The deterioration in the labor market was confirmed by the initial requests for unemployment benefits which, in the week ended March 23, exceeded 2.1 million (meaning that more than 2.1 million Americans were unemployed who asked to receive state subsidies).

It is the tenth consecutive week that requests exceed 2 million. Since the outbreak of the pandemic, a total of 46 million Americans have applied for grants.

However, new requests have fallen steadily since they rose by 6.9 million in the week ending March 28.

US durable goods orders were also very bad, falling 17.2% in April, slightly better than the 18.2% drop expected by the consensus.

The S&P 500 and the Dow Jones closed yesterday’s highs since early March, while the Nasdaq has reported the highest close since February 20.

Barry Bannister, chief strategist for equity at Stifel, known for predicting the recovery of the US stock market from the March lows, wrote in a note that he believes that the S&P 500 will rise 7% by August , up to 3,250 points.

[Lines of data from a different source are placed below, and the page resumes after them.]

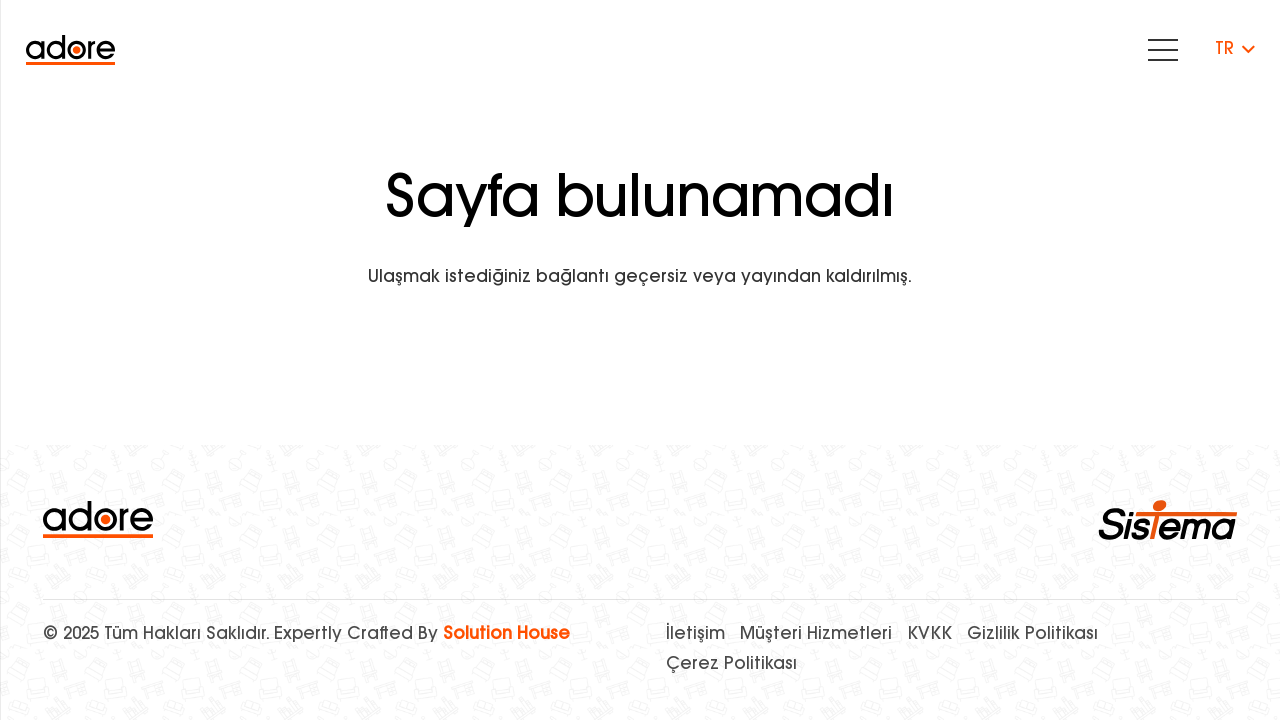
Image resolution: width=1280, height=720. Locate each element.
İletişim (695, 634)
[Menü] (1162, 50)
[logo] (98, 519)
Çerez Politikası (731, 664)
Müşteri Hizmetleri (816, 634)
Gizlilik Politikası (1032, 634)
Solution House (506, 634)
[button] (1234, 50)
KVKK (929, 634)
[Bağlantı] (70, 50)
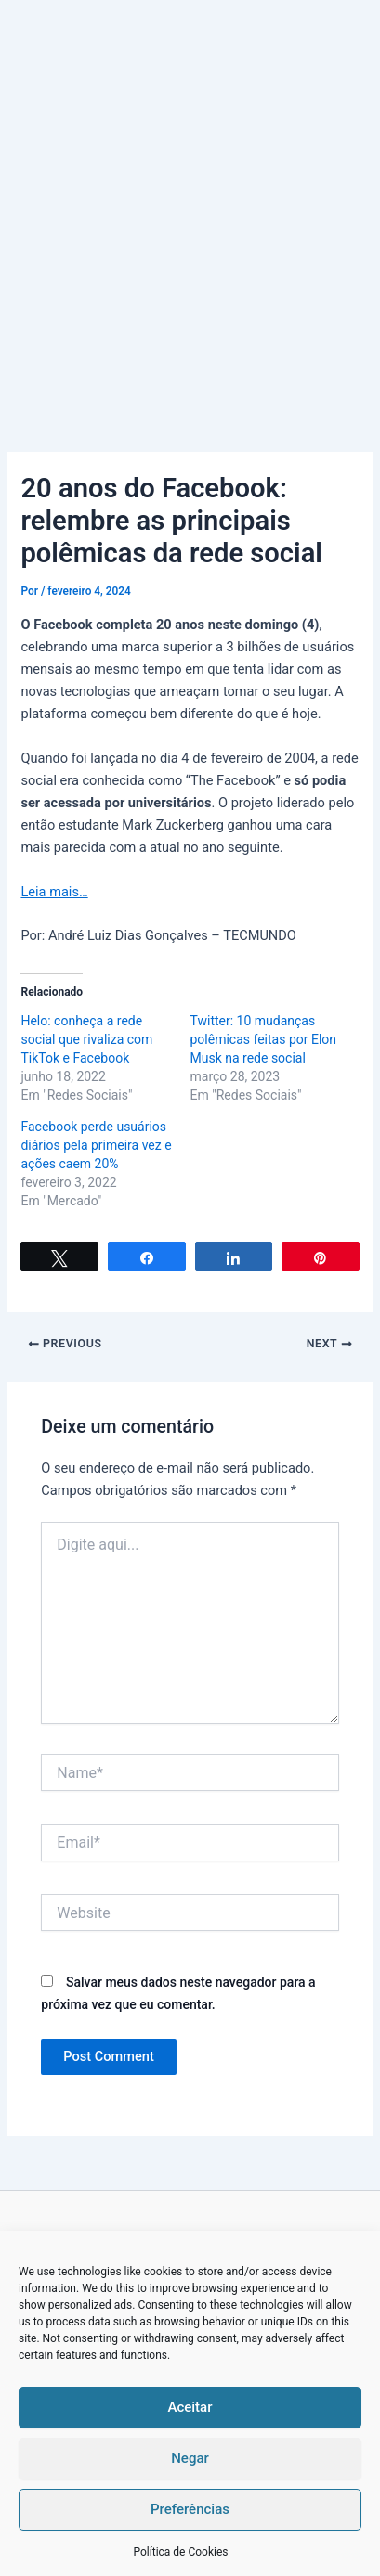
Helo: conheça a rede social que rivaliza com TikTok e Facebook (86, 1039)
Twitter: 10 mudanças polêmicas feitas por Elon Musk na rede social (263, 1039)
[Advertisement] (190, 199)
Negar (190, 2458)
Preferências (190, 2509)
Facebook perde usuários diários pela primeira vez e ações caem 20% (95, 1145)
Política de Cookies (180, 2551)
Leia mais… (53, 891)
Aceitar (189, 2407)
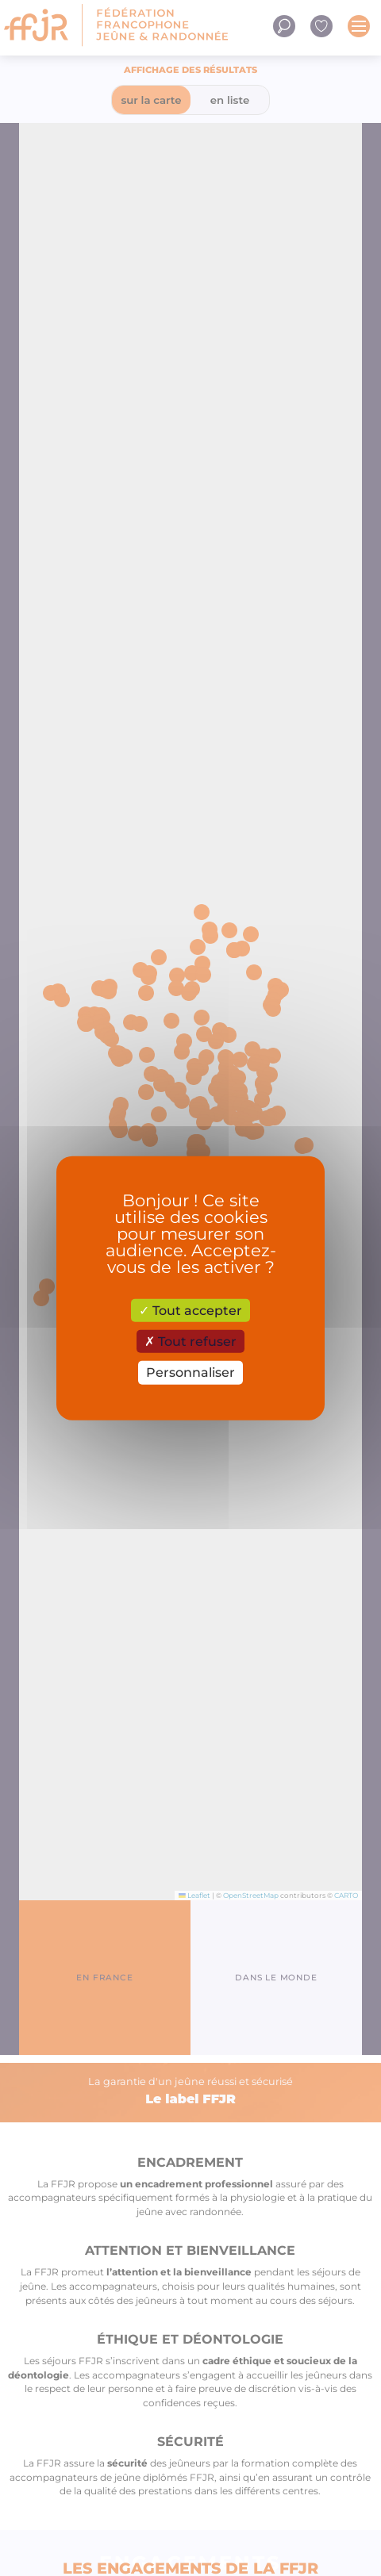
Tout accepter (190, 1310)
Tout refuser (190, 1341)
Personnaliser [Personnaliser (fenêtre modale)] (190, 1372)
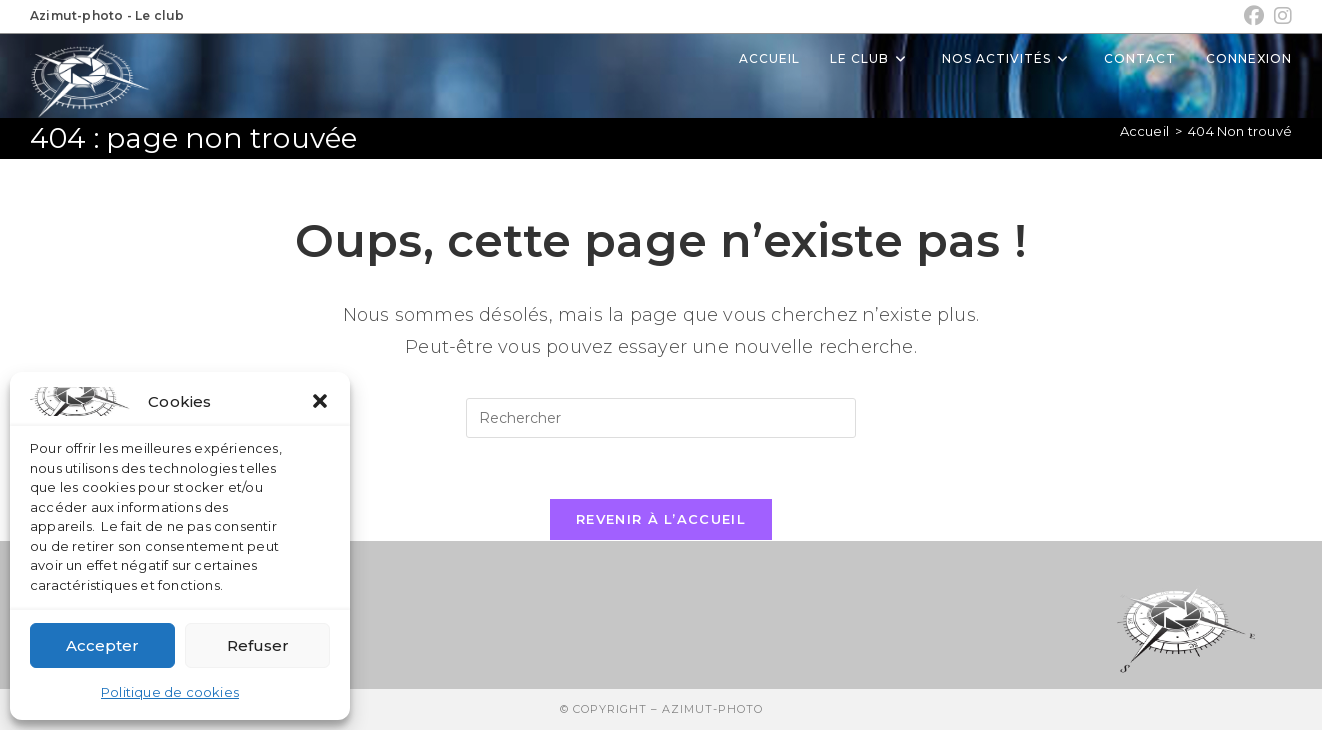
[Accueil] (1144, 131)
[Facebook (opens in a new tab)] (1254, 16)
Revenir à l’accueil (661, 519)
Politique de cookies (170, 692)
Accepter (102, 645)
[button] (320, 401)
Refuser (258, 645)
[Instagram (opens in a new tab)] (1280, 16)
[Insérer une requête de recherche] (661, 418)
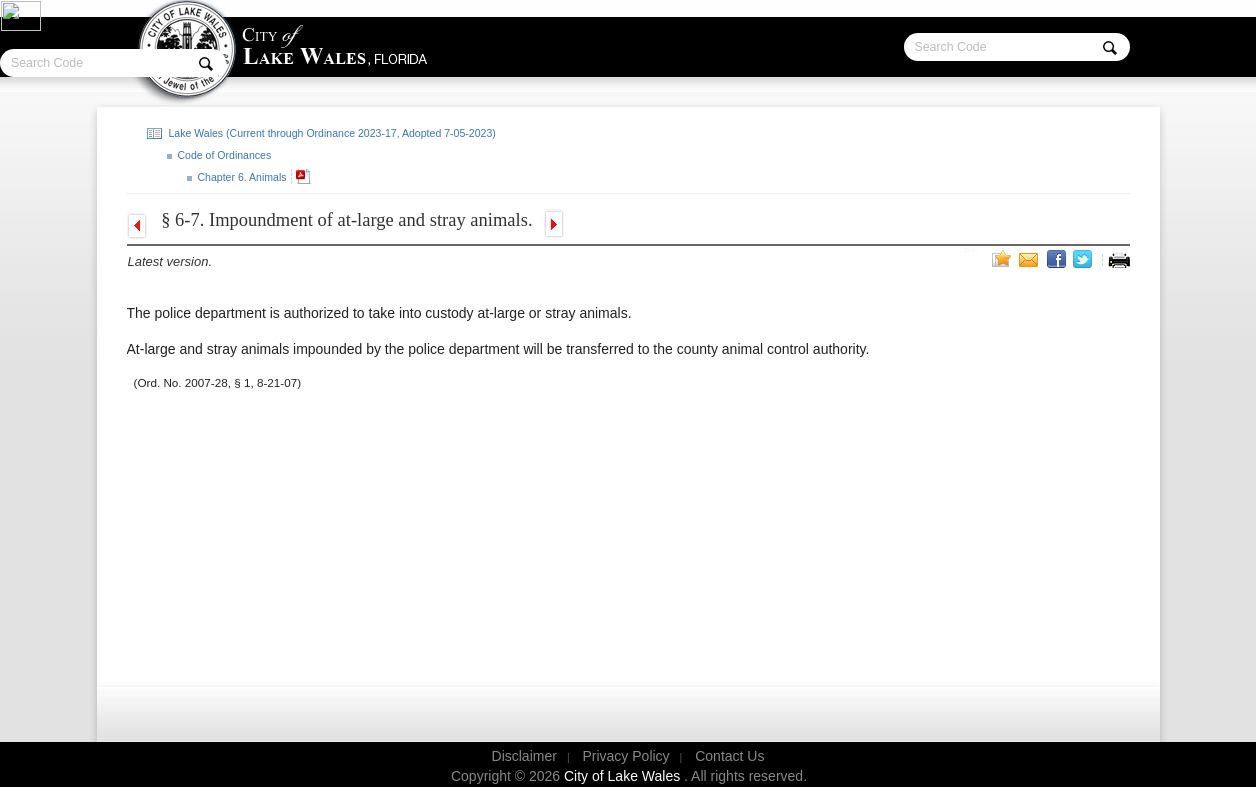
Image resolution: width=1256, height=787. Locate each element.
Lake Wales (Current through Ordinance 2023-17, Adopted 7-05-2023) (331, 133)
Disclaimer (524, 756)
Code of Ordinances (223, 155)
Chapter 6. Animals (241, 177)
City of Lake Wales (624, 776)
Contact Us (729, 756)
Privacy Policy (625, 756)
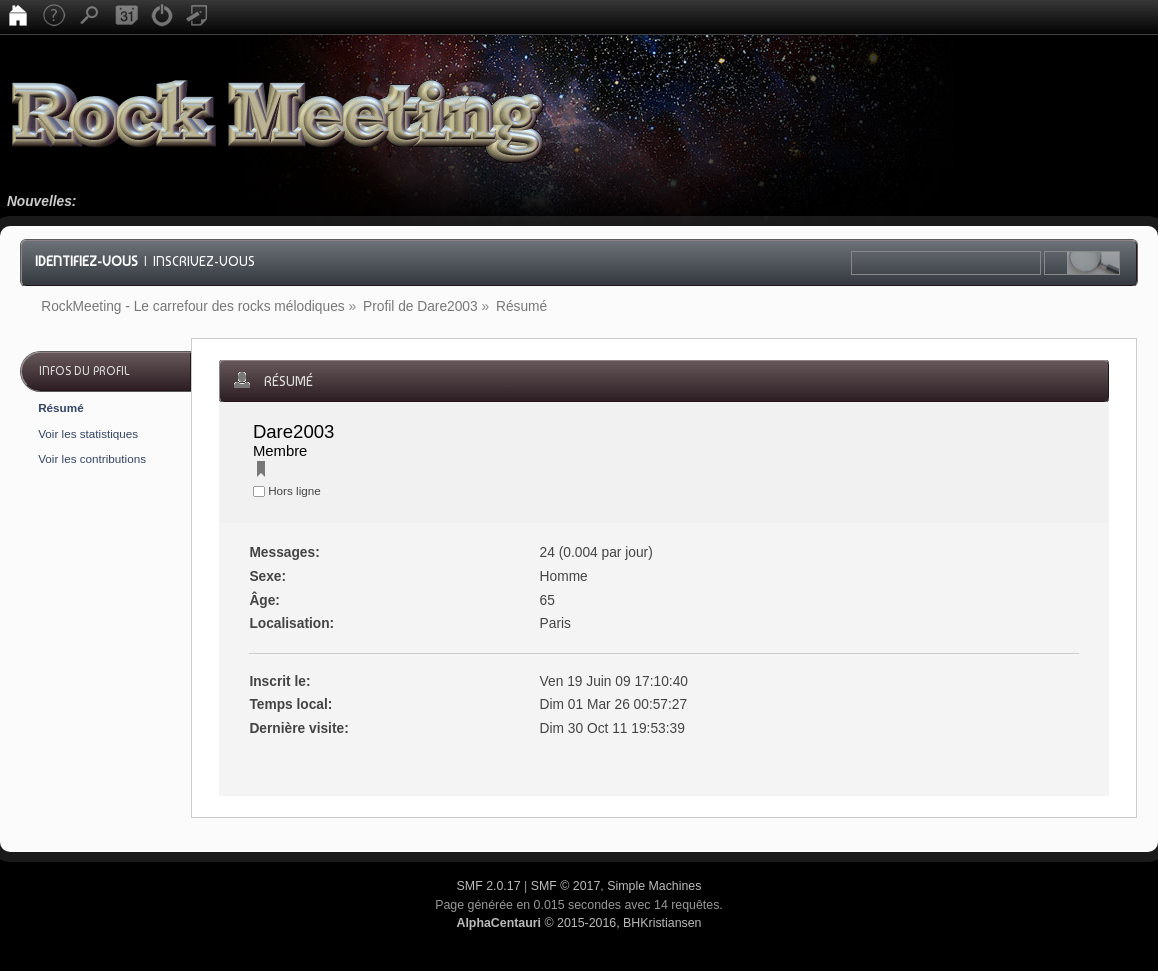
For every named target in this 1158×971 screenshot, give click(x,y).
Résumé (60, 407)
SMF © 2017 (566, 886)
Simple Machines (654, 886)
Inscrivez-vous (204, 261)
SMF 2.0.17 (489, 886)
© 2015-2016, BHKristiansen (578, 923)
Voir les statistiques (88, 433)
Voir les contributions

The gains of the last few sessions led the S&P – which had fallen by 34% from the record close of February 19 to the low of March 23 – to oscillate at a value approximately 10.3% lower than its maximum values.

Weighing are the headlines of social networks like Twitter and Facebook, after the threats from President Donald Trump.

Among other corporate stories to be monitored, also American Airlines which announced a plan to cut managerial and administrative staff by 30%. This is a reduction of about 5,000 jobs, due to the consequences of the coronavirus pandemic that have affected the airline and the entire sector.

Tensions between the United States and China also weigh on the markets, after Beijing approved the proposed national security law that entails new holds on Hong Kong.

Just yesterday, US Secretary of State Mike Pompeo announced that he had reported to Congress that the US can no longer certify Hong Kong’s political autonomy: a statement that, if endorsed by Congress and President Donald Trump, could result in the removal of the special commercial status of the city state.

At the same time, the Chamber approved a decree-law authorizing sanctions against Chinese officials responsible for abuses of human rights against Muslim minorities.

Yesterday from the Beige Book, the report on the conditions of the United States economy that is released by the Federal Reserve eight times a year, it emerged that “economic activity has slowed down in all the American districts examined, with most affected by a strong contraction “.